MICHELE NORRIS, host:

The US is calling for the matter of Iran's nuclear program to be brought before the United Nations Security Council. Washington says Iran is in violation of its treaty commitments. North Korea, meantime, is ramping up its rhetoric about the nuclear issue. Today, the state news agency aired a commentary accusing the US of planning a nuclear attack. News analyst Daniel Schorr has been observing all the explosive rhetoric.

DANIEL SCHORR:

North Korea is believed to have six to eight nuclear bombs, or the makings for them. Iran has a nuclear development program that it insists is for peaceful energy purposes. And yet, the Bush administration appears to regard Iran as the greater menace. That may not be readily apparent on a day when the Pyongyang government accuses the United States of trying to `crush us to death.'

But disputes, like the current argument about whether North Korea gets a light-water reactor as part of a deal for dismantling its weapons program, have happened before, and as of now the six-party negotiations scheduled to resume in November appear to be still on.
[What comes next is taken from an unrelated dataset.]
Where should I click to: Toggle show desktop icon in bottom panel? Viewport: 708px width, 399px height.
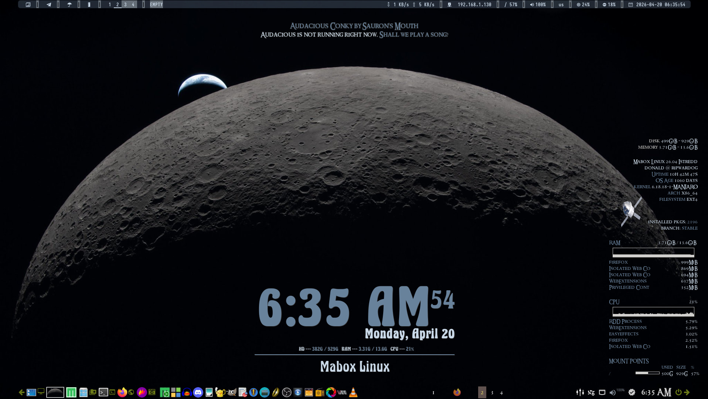point(41,392)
Iran, too rich in oil to be starved out, acts as though it is engaged in an international holy war, acting out of motives more ideological than economic. Iran's new hard-line president, Mahmoud Ahmadinejad, delivered a fire-breathing speech to the United Nations General Assembly last Saturday, asserting Iran's right to pursue development of nuclear energy and accusing the United States of trying to divide the world into `light and dark countries.'

The Bush administration will try to repair the damage done to relations with North Korea after an angry dispute about the exact terms of the agreement announced in Beijing on Monday. Negotiations with Iran are off for the foreseeable future. And in the International Atomic Energy Agency in Vienna today, the United States pressed for action in the Security Council, although aware of the likelihood of a Russian or Chinese veto.

The greatest challenge for big-power diplomacy today is non-proliferation, keeping shut the door to the nuclear club. And having to deal simultaneously with North Korea and Iran--which sometimes seem to be playing off each other--doesn't make that task any easier. This is Daniel Schorr.